In a previous blog post, we broke down 11 SaaS metrics you can use to track growth. Now that you’ve had a chance to take stock of what you should be measuring for your particular business model, it’s time to look at what you can do with the results.
For example, you can use your data to:
- Take an actionable approach to long-term planning
- Propel growth by improving your decision making
- Better understand when it’s the right time to invest in scaling your business
To help you make the most of your SaaS success metrics, we’re going to dive into a few types of data analysis you can use to answer key questions every SaaS founder, CEO, and marketing or sales leader should be asking.
Are you spending too much or too little on marketing and sales (and when is a good time to accelerate your spend)?
The LTV (customer lifetime value) to CAC (customer acquisition costs) ratio plays an important role when it comes to evaluating your revenue vs the cost of acquiring that revenue.
- If your LTV:CAC is 3:1, for example, you’re getting a 3x return on your cost, which is great. Your business should be willing to spend up to that amount to acquire new customers.
- If your LTV:CAC is much greater than 3:1, you may be underinvesting in sales and marketing and it could be time to ramp up your spend in those areas. Before you do, however, you should take time to examine your CAC payback period (the time it takes for a new customer to “payback” the cost of acquiring them).
Here’s an example of how that works.
If your ARPA (average revenue per account) is $500/month and your CAC is $3000, your CAC payback period would be 6 months (3000/500). This is an important piece of data when placed alongside your LTV because if your LTV were less than 6 months in this scenario, you’d know you weren’t recovering your cost to acquire customers.
Note that, since it’s best to break down your KPIs (key performance indicators) by lead source if possible, you’ll benefit from working with your controller or sales and marketing leaders to keep track of important metrics like these.
When should you loosen your metaphorical purse strings (and how can you decide where to spend)?
The best time to increase your spending is when you have a healthy LTV to CAC ratio. Once that’s in place, you should take a close look at your lead sources. Are there areas where your CAC is lower, but quality remains high? Spend increases in those areas are likely to reap the biggest rewards.
Here are a couple of simplified scenarios to consider.
- Let’s say you spend $5000 to partner with a third-party publication to put on a webinar, and you get 5 viable sales opportunities as a result. If you could get 5 equal opportunities from your $1000 Google Ad spend, it would be clear where your money should be spent.
- If, on the other hand, you were toying with the idea of bringing in some business development reps (BDRs), you could expect your CAC to increase dramatically. Unless you also saw a vast increase in new deals, ARPA, or LTV, however, this spend wouldn’t likely prove profitable.
While it’s worth noting that people will always be your most expensive investment, not every spending scenario is going to be straightforward.
Working with your controller to model out various assumptions and potential situations is a good way to understand your numbers and determine where your financial outlay will result in the biggest returns.
Do your metrics suggest your customers are happy (and does that mean it’s time to scale up)?
In most cases, the cost of keeping an existing customer will be lower than the cost of acquiring a new one.

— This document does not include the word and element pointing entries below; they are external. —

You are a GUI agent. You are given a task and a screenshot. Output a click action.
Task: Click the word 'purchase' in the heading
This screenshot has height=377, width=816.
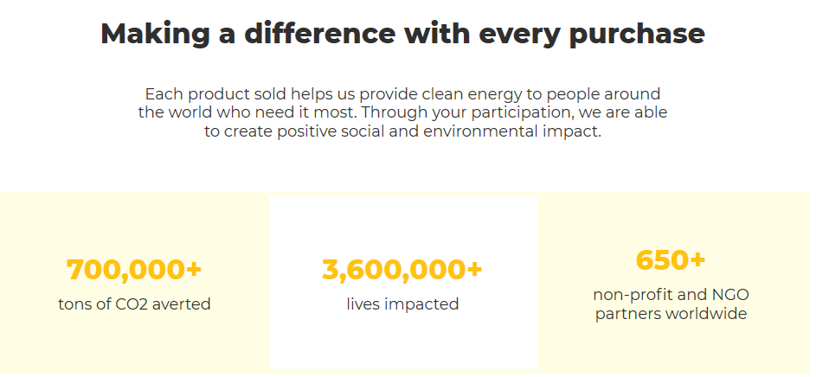coord(637,34)
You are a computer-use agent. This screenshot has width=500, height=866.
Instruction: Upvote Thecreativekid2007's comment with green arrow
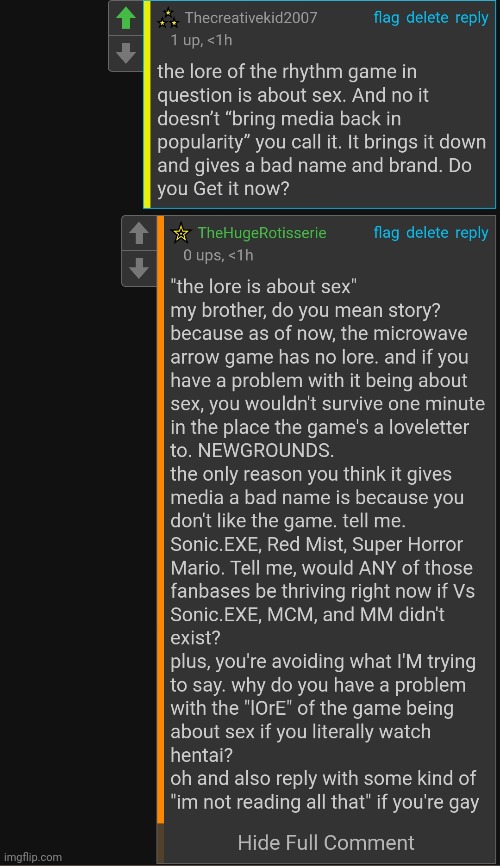pyautogui.click(x=126, y=19)
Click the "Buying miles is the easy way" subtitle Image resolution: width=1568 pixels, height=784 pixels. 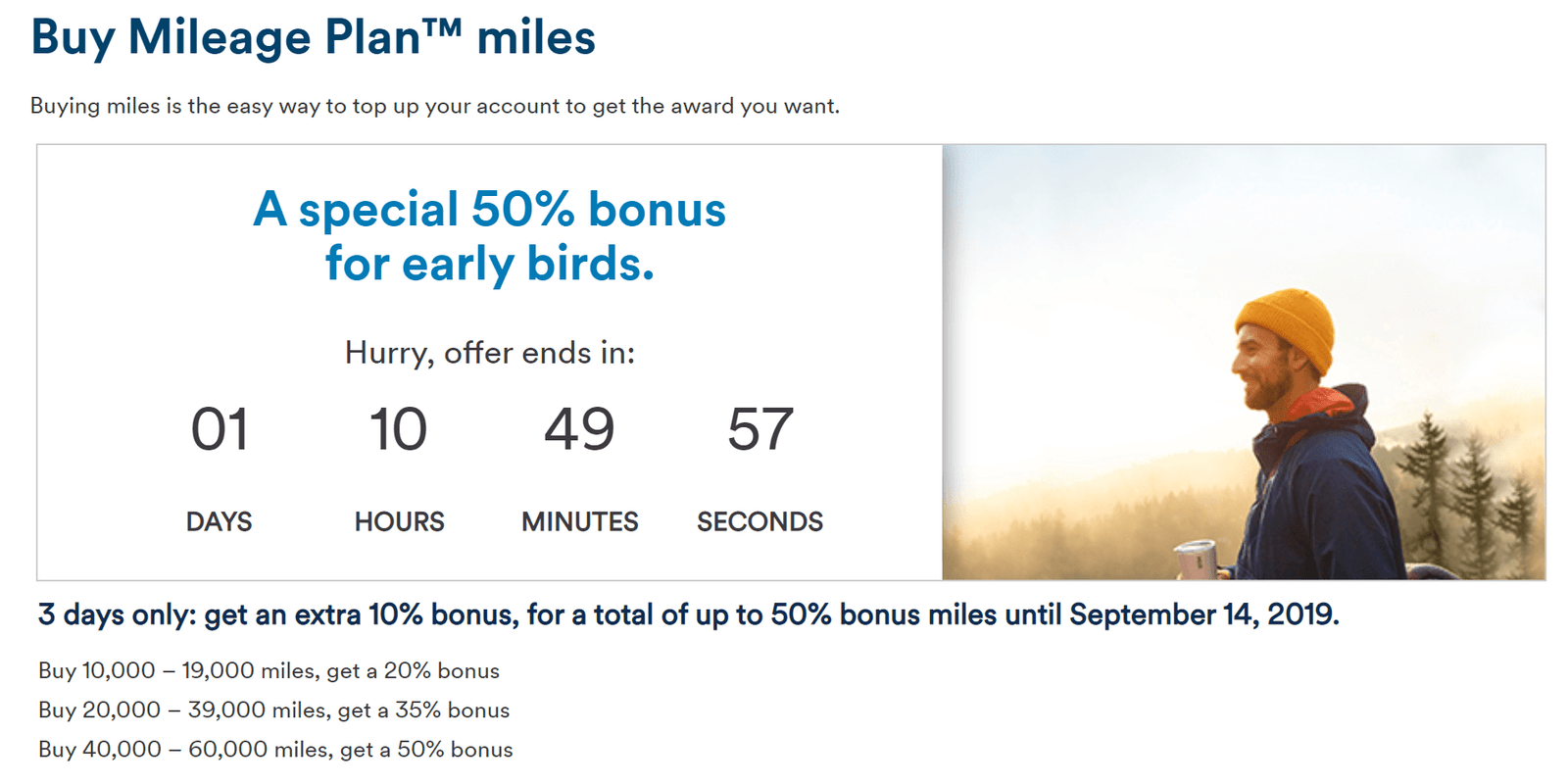tap(434, 106)
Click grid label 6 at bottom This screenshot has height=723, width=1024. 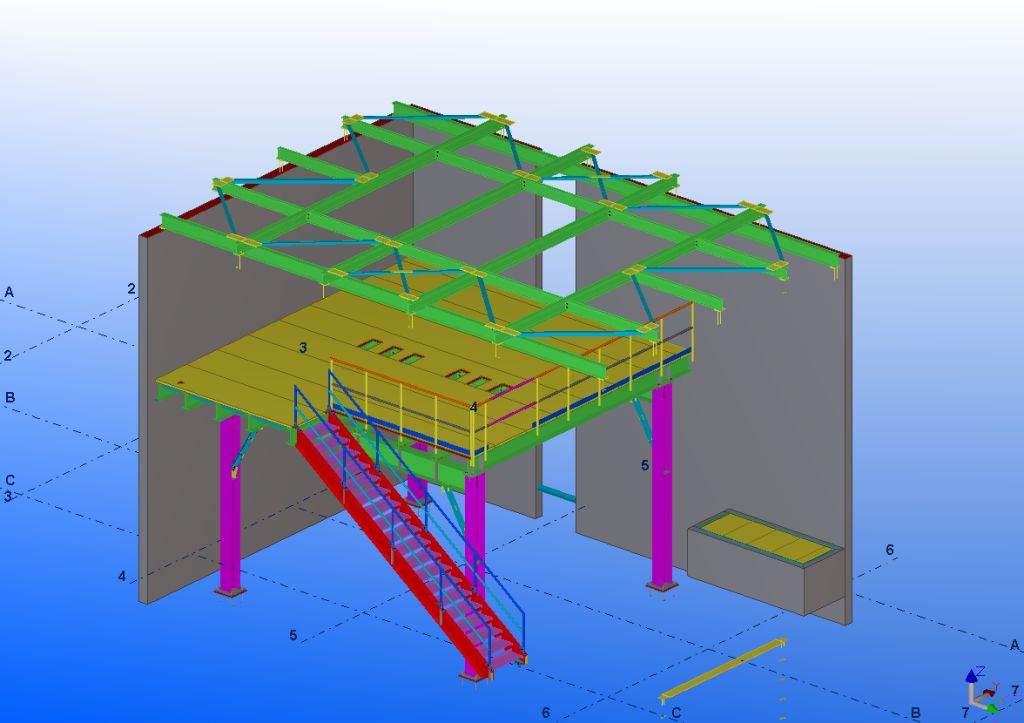pos(546,712)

And there’s nothing worse than increasing your customer base, and smashing your growth sales numbers, just to see a spike in your churn.
If your customer churn rate is already high - or your net promoter score (NPS) is quite low, given industry standards - you may want to pause, dig deep, and get to the source of your poor customer success metrics before hitting the gas on new growth activities.
Some common reasons why you may need to reduce churn include:
- Your product isn’t providing customers with enough value, or isn’t keeping up with their expectations.
In this case, you should look for ways to improve your software to ensure you’re meeting your customers’ needs and are keeping up with the competition.
- Your product is too hard to operate, and customers are finding it difficult to learn how to use it.
In this case, you might want to invest in simplifying your software or making your customer service more efficient with onboarding and client success teams dedicated to troubleshooting.
Using a lost customer survey will help you better understand the reasons for excessive churn rates so you can figure out how to change out churned customers for improved retention.
At the same time, you can use your NPS scores to identify happy clients who might be upsold or leveraged as brand advocates.
Remember, as customer satisfaction grows, your clients are more likely to:
- Use your service for a longer period of time
- Increase their spend
- Be willing to share their experiences with others through testimonials, case studies, or videos
Whatever your ultimate goal, tracking and analyzing your SaaS success metrics is the key to growing your business and attracting the funders you’re likely to need to make that growth happen.
If finance isn’t your area of expertise – or you’re having trouble with data analysis and long-term planning - your best solution might be to hire a part-time or fractional controller to examine your metrics and help you identify ways to improve performance.